Vanwege de voormobilisatie van de Nederlandse Strijdkrachten krijgt Nico in 1939 opdracht om zich weer bij zijn eenheid te voegen. Hij komt terecht bij het 1e Bataljon, 27 Regiment Infanterie, dat de verdedigingsposities voorbereidt in de Peel-Raamstelling. Op 1 maart 1940 wordt hij tamboer bij het bataljon.
Duitse jagers vallen aan
Precies 2 maanden later moet Nico’s bataljon haar stellingen aan het Defensiekanaal in de sector Deurne noodgedwongen verlaten.
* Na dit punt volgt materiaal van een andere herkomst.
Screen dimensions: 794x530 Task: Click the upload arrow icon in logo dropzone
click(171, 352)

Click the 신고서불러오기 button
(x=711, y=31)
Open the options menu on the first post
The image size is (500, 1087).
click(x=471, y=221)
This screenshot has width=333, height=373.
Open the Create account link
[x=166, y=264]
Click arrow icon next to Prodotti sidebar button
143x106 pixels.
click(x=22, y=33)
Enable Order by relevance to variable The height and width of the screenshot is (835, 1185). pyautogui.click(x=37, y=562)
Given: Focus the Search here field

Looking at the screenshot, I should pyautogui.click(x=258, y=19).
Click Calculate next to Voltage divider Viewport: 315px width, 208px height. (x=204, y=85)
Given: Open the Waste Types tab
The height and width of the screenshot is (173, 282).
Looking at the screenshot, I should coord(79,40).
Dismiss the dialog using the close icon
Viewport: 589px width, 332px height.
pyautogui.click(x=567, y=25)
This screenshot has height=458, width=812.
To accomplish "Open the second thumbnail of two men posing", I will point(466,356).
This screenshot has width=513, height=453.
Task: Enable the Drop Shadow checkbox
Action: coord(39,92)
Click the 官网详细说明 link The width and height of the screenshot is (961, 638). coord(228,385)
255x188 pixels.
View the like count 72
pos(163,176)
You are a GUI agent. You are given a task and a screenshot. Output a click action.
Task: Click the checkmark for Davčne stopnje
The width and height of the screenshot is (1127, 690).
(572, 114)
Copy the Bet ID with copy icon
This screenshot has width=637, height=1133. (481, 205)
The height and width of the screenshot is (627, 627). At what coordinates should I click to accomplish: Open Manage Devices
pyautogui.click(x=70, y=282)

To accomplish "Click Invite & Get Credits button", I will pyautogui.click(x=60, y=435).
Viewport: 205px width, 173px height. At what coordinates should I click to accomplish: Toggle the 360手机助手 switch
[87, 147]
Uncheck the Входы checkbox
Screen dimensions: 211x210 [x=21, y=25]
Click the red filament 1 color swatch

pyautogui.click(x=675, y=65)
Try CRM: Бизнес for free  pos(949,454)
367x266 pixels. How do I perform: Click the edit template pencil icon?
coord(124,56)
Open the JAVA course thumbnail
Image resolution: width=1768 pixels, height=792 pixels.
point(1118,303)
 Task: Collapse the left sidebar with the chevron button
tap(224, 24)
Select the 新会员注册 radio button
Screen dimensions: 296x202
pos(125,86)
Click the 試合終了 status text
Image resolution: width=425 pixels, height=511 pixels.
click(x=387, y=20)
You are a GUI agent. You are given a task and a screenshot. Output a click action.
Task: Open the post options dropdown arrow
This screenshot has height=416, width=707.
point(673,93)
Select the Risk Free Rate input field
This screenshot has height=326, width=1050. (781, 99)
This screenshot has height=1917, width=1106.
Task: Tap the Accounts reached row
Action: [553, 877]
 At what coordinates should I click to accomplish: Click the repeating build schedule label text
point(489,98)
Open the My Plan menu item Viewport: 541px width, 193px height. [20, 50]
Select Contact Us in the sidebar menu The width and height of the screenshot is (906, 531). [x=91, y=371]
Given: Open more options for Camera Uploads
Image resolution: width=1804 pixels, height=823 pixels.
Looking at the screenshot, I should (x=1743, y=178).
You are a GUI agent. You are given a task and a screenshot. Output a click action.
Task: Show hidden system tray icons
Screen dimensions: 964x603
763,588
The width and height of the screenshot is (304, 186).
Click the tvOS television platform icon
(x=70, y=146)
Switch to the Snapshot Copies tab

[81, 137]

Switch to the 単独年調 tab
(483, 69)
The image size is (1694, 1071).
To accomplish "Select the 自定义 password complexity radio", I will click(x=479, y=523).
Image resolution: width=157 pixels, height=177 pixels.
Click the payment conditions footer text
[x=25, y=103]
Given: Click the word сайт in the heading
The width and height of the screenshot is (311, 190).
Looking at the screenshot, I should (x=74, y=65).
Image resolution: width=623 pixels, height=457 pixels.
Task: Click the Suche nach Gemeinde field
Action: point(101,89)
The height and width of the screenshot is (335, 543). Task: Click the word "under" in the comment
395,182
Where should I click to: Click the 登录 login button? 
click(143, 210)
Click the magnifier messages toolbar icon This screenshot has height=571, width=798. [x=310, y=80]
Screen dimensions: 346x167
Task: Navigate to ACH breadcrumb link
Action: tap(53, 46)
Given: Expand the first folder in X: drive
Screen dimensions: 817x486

De troepen stappen in vrachtwagens en gaan op weg, maar tijdens de terugtrekking nemen Duitse jagers hen continu onder vuur. Om aan de kogels te ontkomen, springen de mannen steeds van en op de vrachtwagens.
Op de Oirschotseweg bij Moergestel gaat het mis. De Luftwaffe valt het konvooi voor de zoveelste keer aan. Nico en zijn dienstkameraad Van Beveren springen van de wagen. Terwijl Nico direct de struiken induikt, zoekt zijn vriend een paar meter verder dekking.
Gewondenpost
Nadat de kogelregen voorbij is, gaat Van Beveren op zoek naar Nico. Hij vindt hem in de struiken, bewusteloos en zwaar gewond aan zijn been. Met hulp van 3 anderen legt Van Beveren Nico op een deken en brengt hem naar een naastgelegen boerderij, die als gewondenpost is ingericht. De dokter die Nico onderzoekt denkt dat hij er wel doorheen komt, maar dat gebeurt niet.
Nico komt wel bij kennis, maar weet dat hij zal sterven. Hij roept om zijn moeder, vrouw en kind. Van Beveren troost hem zoveel hij kan, maar moet hem uiteindelijk achterlaten. Nog diezelfde dag bezwijkt Nico, 27 jaar oud. Hij wordt begraven in Zevenbergen. In 1941 ontvangt hij postuum de erepenning van zijn regiment. Nico’s weduwe ontvangt op 9 maart 1946 een condoleancebrief van koningin Wilhelmina
Herbegrafenis Ereveld Grebbeberg
Op 2 juni 2016 wordt soldaat Nico Fruijt van Hertog met militaire eer herbegraven op het Ereveld Grebbeberg. Dat gebeurt op verzoek van zijn dochter. De kleinkinderen spreken liefdevol van ‘opa Fruyt’. Een detachement van 13 Infanteriebataljon Regiment Stoottroepen Prins Bernhard draagt hem 76 jaar na zijn overlijden naar zijn laatste rustplaats.